Earlier this week, Atmel showcased its AvantCar curved touch screen console concept at CES 2014 in Las Vegas. As Atmel Marketing Director Stephan Thaler notes, the exhibit demonstrates the future of human machine interface (HMI) in upcoming vehicles.
Indeed, the fully functional console features two large curved touchscreen displays – without mechanical buttons. Instead, the touchscreens integrate capacitive touch buttons and sliders, allowing users to navigate general applications typically found within an automotive center console.
Atmel’s CES 2014 AvantCar demo was covered by a number of publications and journalists during the show, including Chris Nagy of AutomoBlog.

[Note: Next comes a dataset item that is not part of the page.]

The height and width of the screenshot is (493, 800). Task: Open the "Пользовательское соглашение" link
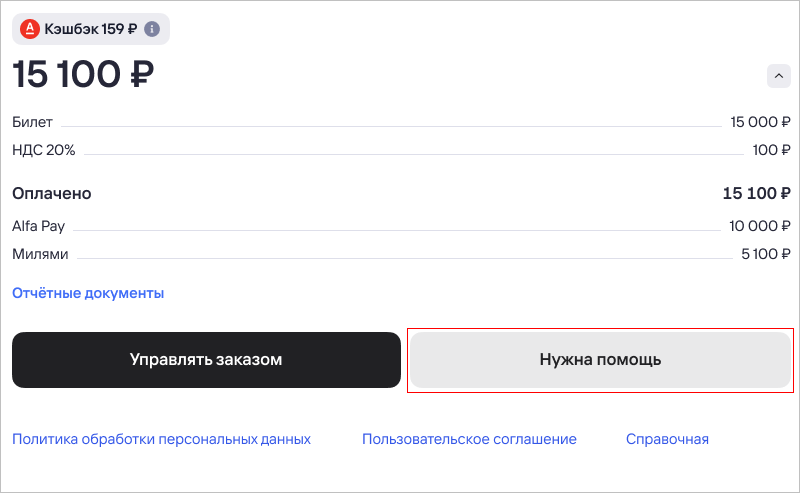[x=469, y=439]
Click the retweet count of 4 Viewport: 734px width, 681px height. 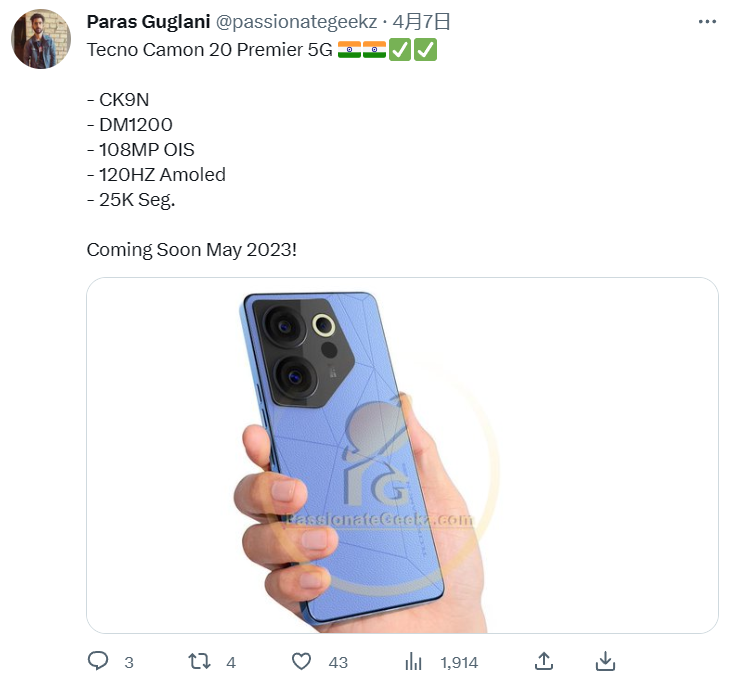[231, 662]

“No longer accepting that a touch interface or screens must be flat, convex and concave shapes could be commonplace. The majority of devices [at CES 2014] showing off curved displays are smartphones and televisions. However, one company at CES is marketing the potential of curved touch controls in future automotive interiors,” writes Nagy.
“Atmel has brought an array of ideas purposing to change the way driver’s interact with their cars. Exhibited on their AvantCar concept, Atmel’s high-tech interior features reveal several advancements meant to make the interaction with vehicle controls more natural and attractive. While Atmel’s local interconnect networking systems will probably appeal fascinating to automotive engineers, a large touchscreen with an ultra sensitive, high response rate exhibited within the AvantCar’s center console can easily entice the broad audience of gadget-loving motorists.”
“Employing a surface utilizing metal mesh technology, the XSense touch sensor residing inside an automobile could greatly contribute to sound ergonomics and interior style,” says Nagy.
“Perhaps the first spot coming to mind for the use of Atmel’s XSense technology would be creating curved vehicle infotainment displays operating on MyFord Touch or the systems related to newly-announced Android-based consoles.”
As the journalist points out, XSense offers a stylish, viable alternative to mechanical switches, knobs and buttons found in almost every modern vehicle interior.
“On future vehicles, windows, door locks and climate controls could potentially be operated through touch with XSense. Who knows, maybe the steering wheel could also be replaced with a wheel-like touch sensor on a future car,” he adds.
“Atmel champions the longevity and weatherproof of the XSense touch sensor as being beneficial for applications within future vehicle interiors. The wide-scale possibilities of curved touch sensors will also serve as a blessing to the interior stylists for major auto companies as a full-range of shapes can be presented in a cutting-edge fashion.”